My son received a large envelope today from the Bard Admission office. He’s out all day, and then I’m out all evening, and I can hardly keep myself from opening it… I would not expect a decision this early, and I would not expect a decision by USPS, but why would a college send a “large envelope” at this time? I keep checking to see if anyone else has posted about this, but not found anything.
If he just recently submitted an application, it could be a packet of info/publicity. My daughter got something similar after submitting an application to a different school. Most colleges give initial notification of acceptance in the portal and then send something to accepted students.
Nope, it was just more promotional material. I guess the kids don’t have the “big envelope” association, but their parents do! Bard says decisions will be out on March 8, which is probably the first one he’ll get. He’s not even that interested, although I think it would be a great place for him.
A few years ago I heard about kids using the USPS Informed Delivery which shows you pictures of your mail to guess whether they were in or not. A picture of a fat envelope was good news, a thin one probably not. I don’t know if that works anymore, so many colleges have gone to using online portals to announce decisions.

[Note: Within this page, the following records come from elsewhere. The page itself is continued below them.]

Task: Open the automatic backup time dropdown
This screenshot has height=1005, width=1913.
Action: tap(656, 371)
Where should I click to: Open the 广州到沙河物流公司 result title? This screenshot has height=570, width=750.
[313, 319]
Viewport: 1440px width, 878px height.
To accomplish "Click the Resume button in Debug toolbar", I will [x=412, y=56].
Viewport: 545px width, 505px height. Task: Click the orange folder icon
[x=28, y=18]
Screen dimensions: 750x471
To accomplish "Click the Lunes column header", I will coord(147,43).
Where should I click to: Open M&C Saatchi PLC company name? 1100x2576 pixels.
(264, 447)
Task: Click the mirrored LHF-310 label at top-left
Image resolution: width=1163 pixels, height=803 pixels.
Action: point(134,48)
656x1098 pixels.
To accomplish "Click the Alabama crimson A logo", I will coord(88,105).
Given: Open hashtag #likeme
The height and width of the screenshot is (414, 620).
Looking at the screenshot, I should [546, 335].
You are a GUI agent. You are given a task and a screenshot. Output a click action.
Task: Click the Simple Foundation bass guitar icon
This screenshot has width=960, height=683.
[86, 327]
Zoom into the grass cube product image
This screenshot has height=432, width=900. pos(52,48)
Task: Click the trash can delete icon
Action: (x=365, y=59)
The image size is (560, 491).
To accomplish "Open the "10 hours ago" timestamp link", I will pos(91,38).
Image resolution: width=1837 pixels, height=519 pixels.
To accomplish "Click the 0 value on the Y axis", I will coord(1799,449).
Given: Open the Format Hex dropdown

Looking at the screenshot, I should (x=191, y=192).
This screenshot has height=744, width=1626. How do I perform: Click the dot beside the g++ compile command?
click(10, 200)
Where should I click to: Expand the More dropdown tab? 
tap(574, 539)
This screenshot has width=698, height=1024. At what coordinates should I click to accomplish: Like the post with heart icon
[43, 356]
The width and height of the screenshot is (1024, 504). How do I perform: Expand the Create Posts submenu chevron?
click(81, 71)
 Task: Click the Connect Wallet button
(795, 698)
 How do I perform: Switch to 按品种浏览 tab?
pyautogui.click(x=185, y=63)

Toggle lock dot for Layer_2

One of my daughter’s schools sent a mailed paper decision the same day as the portal decision. We still got the portal decision first, of course, but the paper decision came shortly after.
Thanks. I should have said “I know of no school that still uses only postal mail to announce decisions.”
Yes, many/most do send in a physical letter later, and maybe a welcome package or swag, etc. But decision is announced online on the portal first.
Didn’t know Marist didn’t do portals. Interesting.